Я хорошо помню начало первой империалистической войны в 1914 году. Проводы мужиков в солдаты, плач жен, невест, матерей и детей, суровые лица стариков. Сбор на церковной площади, молебственная служба отца Тихона, а затем погрузка на станции в железнодорожные эшелоны. Многие ушли из нашего села навсегда, оставив сирот, вдов, стариков на произвол тяжелой судьбы. Помню, как начали возвращаться домой инвалиды войны – кто без ноги, а то и без обеих, кто без руки, без глаз и чахоточного вида, отравленные газом. Нам, детям, страшно и жутко было смотреть на искалеченных, непригодных к труду людей. Вернулся с войны без левой руки по локоть и родной брат нашей матери, дядя Ульян. Это был красивый молодой жизнерадостный человек. Вернулся он героем – на груди с Георгием, но хорошо, что этот герой был мастеровым человеком, плотником-столяром и приспособился работать правой рукой, поддерживая культей отсутствующей руки. Его работа давала ему возможность как-то жить. Мы, дети нашей семьи, очень любили дядю Ульяна за его веселый нрав, общительный характер, за теплое отношение к нам.
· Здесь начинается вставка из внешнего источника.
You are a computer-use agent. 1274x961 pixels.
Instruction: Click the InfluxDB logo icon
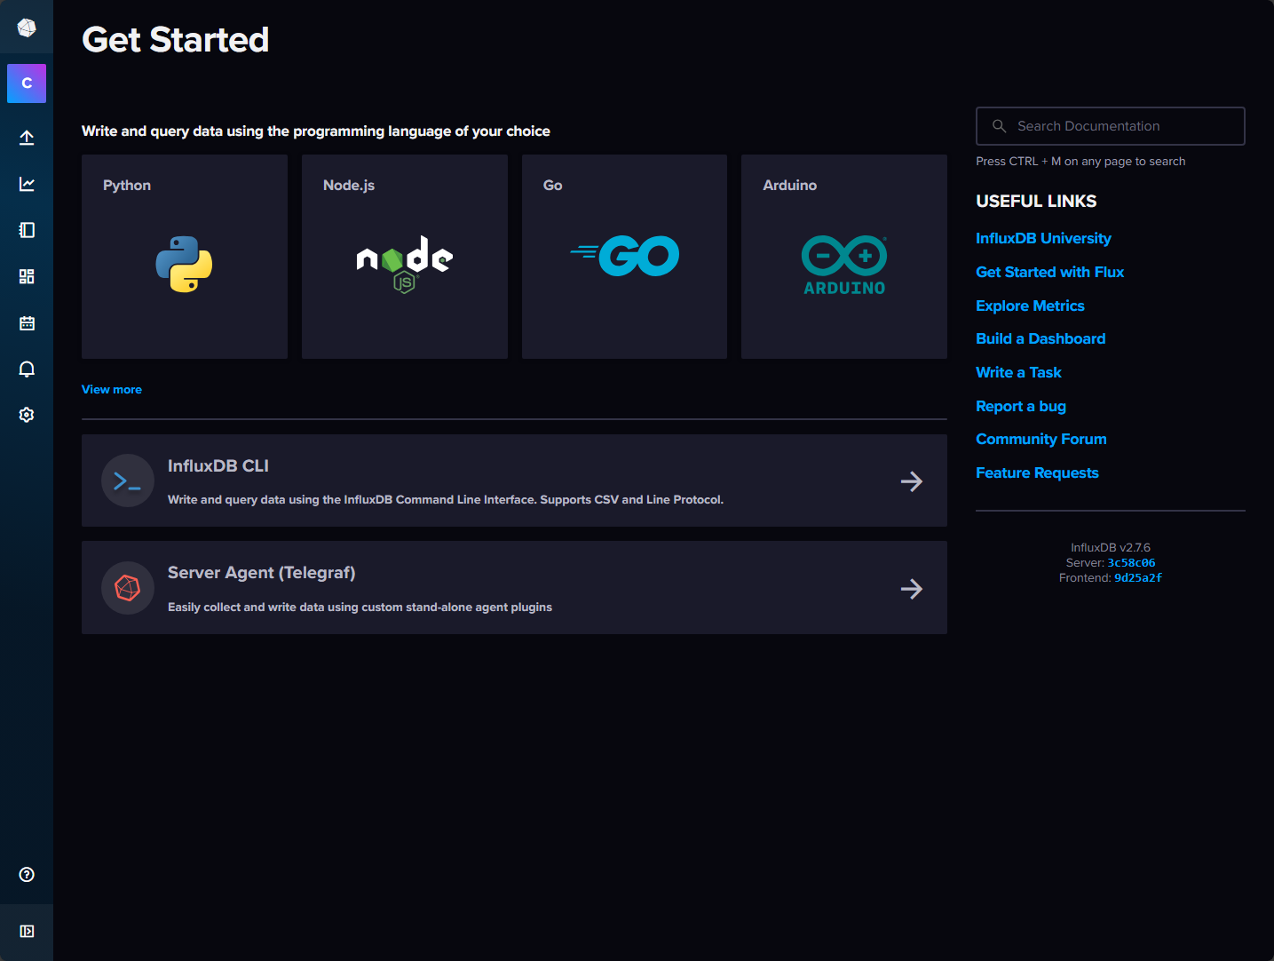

Однажды в нашем селе произошел особый случай. В одно утро над селом в небе появился дирижабль. Он вызвал панический страх. На нашей улице собралась огромная толпа народу, большинство женщин, детей, стариков – молодых подчистила рекрутчина. Многие вставали на колени, падали ниц, крестились, голосили и приговаривали, что это предзнаменование «конца белого света». Мы, мальчишки, в этой людской панике тоже основательно трусили. Но когда появился наш отец, бывалый солдат, видавший виды, он постарался успокоить односельчан, разъяснил им суть «явления», и они все разошлись по домам.
Как ни странно, прошло с той поры около семидесяти лет, а я отлично помню до мельчайших подробностей многие эпизоды школьной жизни, даже помню лицо моей учительницы Наталии Ивановны. Помню всю школу, ее обстановку и класс, в котором я занимался. Спустя почти сорок пять лет, будучи в своем селе, я посетил родную школу, беседовал с учителями, учениками, побывал в своем классе, посидел за партой, где проучился четыре года.
Теперь мне все показалось таким маленьким и немного обветшалым, но было очень приятно вспомнить детство и школьные годы. От себя лично я подарил школе портрет Т. Г. Шевченко, инкрустированный по дереву, и это было тем более кстати, так как школа теперь носила его имя. Коллектив учителей тепло поблагодарил за подарок и посещение. Не утерпел, попил я воды из того школьного колодца, из которого пил воду, еще будучи школьником.
Школу я уже кончал без попа – во всяком случае, его не было на экзаменах, без портретов царя и его царственной семьи. Экзамены выпускные я сдал на «отлично» и получил похвальный лист. Итак, я стал грамотным, чем особенно гордилась моя мать.
В селе появились пленные «австрийцы» – так называли здесь всех пленных, хотя среди них были и немцы, и мадьяры, и другие союзники Германии. Пленных давали крестьянам в помощь для сельскохозяйственных работ, и это в первую очередь солдаткам и вдовам. Немало «австрийцев» осталось жить в нашем селе, создав свои семьи. Детей, прижитых ими с нашими женщинами, называли «австрияками», но это было незлобливо. Наши пленные в Германии имели право на переписку, и я помню, что не один десяток писем под диктовку старших мне пришлось писать нашим односельчанам, находившимся в плену у «германцев».